Un premier bout raide

L’aventure débute au Sentier, lieu phare des horlogers du pays. Le soir d’avant, on avait flairé l’atmosphère du village. À un jet de pierre de l’usine Bréguet, le bar «Germinal» est fermé. Dommage, on l’aurait bien visité en souvenir d’Émile Zola. Vers vingt heures, toute l’animation locale s’est réfugiée sur la terrasse du Restaurant L’Hôtel-de-Ville. Il fait moins chaud qu’en plaine, mais quand même. Sur les tables, les demis de rosé s’évaporent en accéléré. Les discussions sont variées: on passe de la sélection de la meilleure feuille pour se nettoyer les fesses (la gentiane apparemment) à l’annulation des Fêtes de Genève: «Ils ont les plus grosses banques du pays et ils ne peuvent se les payer», persifle l’un. «Aux hôteliers de raquer!» riposte l’autre.
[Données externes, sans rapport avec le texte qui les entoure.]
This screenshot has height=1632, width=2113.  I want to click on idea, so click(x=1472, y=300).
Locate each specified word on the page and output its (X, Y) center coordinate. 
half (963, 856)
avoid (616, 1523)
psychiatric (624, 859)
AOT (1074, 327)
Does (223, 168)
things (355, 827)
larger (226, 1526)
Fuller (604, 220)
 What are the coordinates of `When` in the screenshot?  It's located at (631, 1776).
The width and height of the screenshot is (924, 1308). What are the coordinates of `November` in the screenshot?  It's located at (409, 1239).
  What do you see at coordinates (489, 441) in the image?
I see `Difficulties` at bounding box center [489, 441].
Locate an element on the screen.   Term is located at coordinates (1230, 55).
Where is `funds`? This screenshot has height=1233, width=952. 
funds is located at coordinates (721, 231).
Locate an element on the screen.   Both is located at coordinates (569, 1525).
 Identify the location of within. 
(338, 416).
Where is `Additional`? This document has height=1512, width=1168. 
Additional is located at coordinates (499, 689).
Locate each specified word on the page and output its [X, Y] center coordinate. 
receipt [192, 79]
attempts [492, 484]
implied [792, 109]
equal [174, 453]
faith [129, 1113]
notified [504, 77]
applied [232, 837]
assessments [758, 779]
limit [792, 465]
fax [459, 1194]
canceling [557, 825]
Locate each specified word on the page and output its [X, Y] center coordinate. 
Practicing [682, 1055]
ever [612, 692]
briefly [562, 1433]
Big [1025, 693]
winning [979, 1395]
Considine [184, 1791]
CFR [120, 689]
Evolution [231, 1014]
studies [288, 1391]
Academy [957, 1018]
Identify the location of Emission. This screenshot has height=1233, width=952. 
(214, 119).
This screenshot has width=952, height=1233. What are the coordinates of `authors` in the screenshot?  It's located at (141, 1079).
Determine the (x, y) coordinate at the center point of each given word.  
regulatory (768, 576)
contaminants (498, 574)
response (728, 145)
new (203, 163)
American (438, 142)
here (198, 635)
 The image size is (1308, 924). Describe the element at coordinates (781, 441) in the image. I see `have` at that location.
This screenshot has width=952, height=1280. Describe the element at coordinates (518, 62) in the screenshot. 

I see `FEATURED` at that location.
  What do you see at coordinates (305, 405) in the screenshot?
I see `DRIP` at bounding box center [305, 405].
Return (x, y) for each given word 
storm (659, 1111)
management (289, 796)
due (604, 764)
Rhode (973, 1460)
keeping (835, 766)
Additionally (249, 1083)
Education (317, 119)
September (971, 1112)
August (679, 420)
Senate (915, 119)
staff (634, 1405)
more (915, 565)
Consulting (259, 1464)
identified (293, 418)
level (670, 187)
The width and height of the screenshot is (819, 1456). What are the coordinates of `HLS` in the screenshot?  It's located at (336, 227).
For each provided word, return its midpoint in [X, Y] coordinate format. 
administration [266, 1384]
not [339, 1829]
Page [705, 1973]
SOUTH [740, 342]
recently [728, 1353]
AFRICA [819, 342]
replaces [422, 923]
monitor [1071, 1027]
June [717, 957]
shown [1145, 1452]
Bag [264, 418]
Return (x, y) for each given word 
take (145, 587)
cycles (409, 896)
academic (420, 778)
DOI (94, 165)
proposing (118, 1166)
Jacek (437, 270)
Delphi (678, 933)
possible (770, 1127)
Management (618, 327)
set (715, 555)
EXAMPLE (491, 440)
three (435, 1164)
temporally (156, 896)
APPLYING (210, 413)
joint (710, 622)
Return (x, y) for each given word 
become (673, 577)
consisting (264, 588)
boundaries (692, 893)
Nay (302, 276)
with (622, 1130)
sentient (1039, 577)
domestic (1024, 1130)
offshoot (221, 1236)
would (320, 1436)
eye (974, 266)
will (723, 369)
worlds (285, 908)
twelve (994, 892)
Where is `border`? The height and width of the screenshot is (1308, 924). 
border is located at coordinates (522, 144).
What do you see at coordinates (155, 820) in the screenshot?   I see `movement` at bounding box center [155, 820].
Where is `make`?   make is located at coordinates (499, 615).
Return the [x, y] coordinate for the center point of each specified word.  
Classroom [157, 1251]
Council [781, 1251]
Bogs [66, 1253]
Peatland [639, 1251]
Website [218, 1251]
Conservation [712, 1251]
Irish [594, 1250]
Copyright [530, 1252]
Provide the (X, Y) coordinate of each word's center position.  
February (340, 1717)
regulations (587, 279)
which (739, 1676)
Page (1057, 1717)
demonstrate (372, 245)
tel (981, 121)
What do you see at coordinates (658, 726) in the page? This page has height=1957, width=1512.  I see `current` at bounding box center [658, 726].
Le lendemain vers 9 h 30, premiers coups de pédale. Jusqu’au Brassus, tout va bien. Mais le Marchairuz pointe son nez. Malgré l’aide du vélo électrique, la pente est rude (300 mètres de dénivelé sur quatre kilomètres). Au premier replat, au Pré de bière, une fromagerie tend les bras au visiteur. Le fromager raconte volontiers son travail: la traite, la confection des 15 tonnes de gruyère. Enthousiasmé, on fait des provisions, on recharge la batterie. Un mot pour les lecteurs de la Tribune? Venu avec sa femme boire un canon, un autre éleveur prie les cyclistes de refermer derrière eux les «clées d’ar», ses ouvertures amovibles dans les enclos traversés par les chemins. Puis il s’embarque dans une discussion sur le retour du loup. Il est contre. Rien que la combe des Amburnex vaut le déplacement. Après avoir, grâce à un ouvrier agricole compatissant, décoincé ma chaîne de vélo, je glisse doucement le long du chemin numéro 7 en direction de l’ouest. Pas un coup de pédale sur deux kilomètres. Puis un coup de reins et, hop, on franchit la dernière pente du Jura. «I’ve been on the mountain top and I’ve seen the promised land», disaient Moïse et Martin Luther King. Du haut du Jura, on voit Genève et son lac.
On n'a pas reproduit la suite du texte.